Your task: All lines of the material should be given again exactly.

Data supplied:
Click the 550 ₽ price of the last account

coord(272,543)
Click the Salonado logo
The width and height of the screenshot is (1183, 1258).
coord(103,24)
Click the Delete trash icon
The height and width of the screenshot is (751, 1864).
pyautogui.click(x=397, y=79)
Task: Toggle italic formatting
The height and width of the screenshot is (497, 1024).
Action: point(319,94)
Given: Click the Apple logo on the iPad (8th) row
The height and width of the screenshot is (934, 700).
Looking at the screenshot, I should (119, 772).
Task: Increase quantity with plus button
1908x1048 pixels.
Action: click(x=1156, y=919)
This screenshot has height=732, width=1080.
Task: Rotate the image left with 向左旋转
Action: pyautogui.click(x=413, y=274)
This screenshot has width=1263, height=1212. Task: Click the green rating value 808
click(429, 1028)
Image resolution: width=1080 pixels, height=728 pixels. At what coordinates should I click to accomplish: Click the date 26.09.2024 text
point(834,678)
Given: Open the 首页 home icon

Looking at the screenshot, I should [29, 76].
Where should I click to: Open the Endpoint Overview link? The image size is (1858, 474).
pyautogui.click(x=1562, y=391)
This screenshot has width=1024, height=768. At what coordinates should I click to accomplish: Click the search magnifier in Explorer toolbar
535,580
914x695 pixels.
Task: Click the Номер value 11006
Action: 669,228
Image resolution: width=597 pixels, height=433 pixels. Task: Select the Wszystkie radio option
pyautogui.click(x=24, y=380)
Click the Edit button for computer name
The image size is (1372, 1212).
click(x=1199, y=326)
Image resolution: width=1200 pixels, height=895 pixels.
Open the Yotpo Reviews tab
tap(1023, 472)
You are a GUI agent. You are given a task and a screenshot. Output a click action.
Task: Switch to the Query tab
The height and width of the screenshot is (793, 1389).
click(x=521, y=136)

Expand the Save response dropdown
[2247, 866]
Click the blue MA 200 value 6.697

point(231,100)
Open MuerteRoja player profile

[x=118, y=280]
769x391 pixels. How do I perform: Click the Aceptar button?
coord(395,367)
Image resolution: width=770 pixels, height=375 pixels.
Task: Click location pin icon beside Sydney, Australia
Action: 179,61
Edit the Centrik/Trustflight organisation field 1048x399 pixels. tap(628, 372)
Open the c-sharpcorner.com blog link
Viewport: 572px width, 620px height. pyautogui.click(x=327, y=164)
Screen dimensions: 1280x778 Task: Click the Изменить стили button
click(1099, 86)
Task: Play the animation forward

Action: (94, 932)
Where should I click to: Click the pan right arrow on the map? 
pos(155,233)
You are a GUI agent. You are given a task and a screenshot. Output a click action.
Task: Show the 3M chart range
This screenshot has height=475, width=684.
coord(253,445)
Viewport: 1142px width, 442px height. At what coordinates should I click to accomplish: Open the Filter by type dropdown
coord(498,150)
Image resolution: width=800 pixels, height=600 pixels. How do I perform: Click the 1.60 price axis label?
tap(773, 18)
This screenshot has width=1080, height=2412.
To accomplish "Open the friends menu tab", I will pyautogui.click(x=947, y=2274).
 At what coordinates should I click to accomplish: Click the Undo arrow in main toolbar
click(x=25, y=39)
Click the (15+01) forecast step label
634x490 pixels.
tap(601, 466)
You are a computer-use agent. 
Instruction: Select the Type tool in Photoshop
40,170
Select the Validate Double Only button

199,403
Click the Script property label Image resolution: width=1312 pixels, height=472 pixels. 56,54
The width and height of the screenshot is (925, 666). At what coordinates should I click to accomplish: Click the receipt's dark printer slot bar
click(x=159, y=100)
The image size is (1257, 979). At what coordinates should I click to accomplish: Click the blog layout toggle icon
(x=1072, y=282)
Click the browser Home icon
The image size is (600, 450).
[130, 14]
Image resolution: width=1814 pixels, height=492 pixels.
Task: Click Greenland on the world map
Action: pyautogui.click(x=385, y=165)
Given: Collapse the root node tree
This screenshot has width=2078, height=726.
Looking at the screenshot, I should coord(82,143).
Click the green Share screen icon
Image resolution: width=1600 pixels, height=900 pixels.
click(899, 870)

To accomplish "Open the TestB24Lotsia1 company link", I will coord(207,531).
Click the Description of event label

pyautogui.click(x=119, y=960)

Exercise response:
Click the 550 ₽ price of the last account

coord(272,543)
Click the Salonado logo
The width and height of the screenshot is (1183, 1258).
coord(103,24)
Click the Delete trash icon
The height and width of the screenshot is (751, 1864).
pyautogui.click(x=397, y=79)
Task: Toggle italic formatting
The height and width of the screenshot is (497, 1024).
Action: point(319,94)
Given: Click the Apple logo on the iPad (8th) row
The height and width of the screenshot is (934, 700).
Looking at the screenshot, I should (119, 772).
Task: Increase quantity with plus button
1908x1048 pixels.
Action: click(x=1156, y=919)
This screenshot has height=732, width=1080.
Task: Rotate the image left with 向左旋转
Action: pyautogui.click(x=413, y=274)
This screenshot has width=1263, height=1212. Task: Click the green rating value 808
click(429, 1028)
Image resolution: width=1080 pixels, height=728 pixels. At what coordinates should I click to accomplish: Click the date 26.09.2024 text
point(834,678)
Given: Open the 首页 home icon

Looking at the screenshot, I should [29, 76].
Where should I click to: Open the Endpoint Overview link? The image size is (1858, 474).
pyautogui.click(x=1562, y=391)
This screenshot has width=1024, height=768. At what coordinates should I click to accomplish: Click the search magnifier in Explorer toolbar
535,580
914x695 pixels.
Task: Click the Номер value 11006
Action: 669,228
Image resolution: width=597 pixels, height=433 pixels. Task: Select the Wszystkie radio option
pyautogui.click(x=24, y=380)
Click the Edit button for computer name
The image size is (1372, 1212).
click(x=1199, y=326)
Image resolution: width=1200 pixels, height=895 pixels.
Open the Yotpo Reviews tab
tap(1023, 472)
You are a GUI agent. You are given a task and a screenshot. Output a click action.
Task: Switch to the Query tab
The height and width of the screenshot is (793, 1389).
click(x=521, y=136)

Expand the Save response dropdown
[2247, 866]
Click the blue MA 200 value 6.697

point(231,100)
Open MuerteRoja player profile

[x=118, y=280]
769x391 pixels. How do I perform: Click the Aceptar button?
coord(395,367)
Image resolution: width=770 pixels, height=375 pixels.
Task: Click location pin icon beside Sydney, Australia
Action: 179,61
Edit the Centrik/Trustflight organisation field 1048x399 pixels. tap(628, 372)
Open the c-sharpcorner.com blog link
Viewport: 572px width, 620px height. pyautogui.click(x=327, y=164)
Screen dimensions: 1280x778 Task: Click the Изменить стили button
click(1099, 86)
Task: Play the animation forward

Action: (94, 932)
Where should I click to: Click the pan right arrow on the map? 
pos(155,233)
You are a GUI agent. You are given a task and a screenshot. Output a click action.
Task: Show the 3M chart range
This screenshot has height=475, width=684.
coord(253,445)
Viewport: 1142px width, 442px height. At what coordinates should I click to accomplish: Open the Filter by type dropdown
coord(498,150)
Image resolution: width=800 pixels, height=600 pixels. How do I perform: Click the 1.60 price axis label?
tap(773, 18)
This screenshot has width=1080, height=2412.
To accomplish "Open the friends menu tab", I will pyautogui.click(x=947, y=2274).
 At what coordinates should I click to accomplish: Click the Undo arrow in main toolbar
click(x=25, y=39)
Click the (15+01) forecast step label
634x490 pixels.
tap(601, 466)
You are a computer-use agent. 
Instruction: Select the Type tool in Photoshop
40,170
Select the Validate Double Only button

199,403
Click the Script property label Image resolution: width=1312 pixels, height=472 pixels. 56,54
The width and height of the screenshot is (925, 666). At what coordinates should I click to accomplish: Click the receipt's dark printer slot bar
click(x=159, y=100)
The image size is (1257, 979). At what coordinates should I click to accomplish: Click the blog layout toggle icon
(x=1072, y=282)
Click the browser Home icon
The image size is (600, 450).
[130, 14]
Image resolution: width=1814 pixels, height=492 pixels.
Task: Click Greenland on the world map
Action: pyautogui.click(x=385, y=165)
Given: Collapse the root node tree
This screenshot has width=2078, height=726.
Looking at the screenshot, I should coord(82,143).
Click the green Share screen icon
Image resolution: width=1600 pixels, height=900 pixels.
click(899, 870)

To accomplish "Open the TestB24Lotsia1 company link", I will coord(207,531).
Click the Description of event label

pyautogui.click(x=119, y=960)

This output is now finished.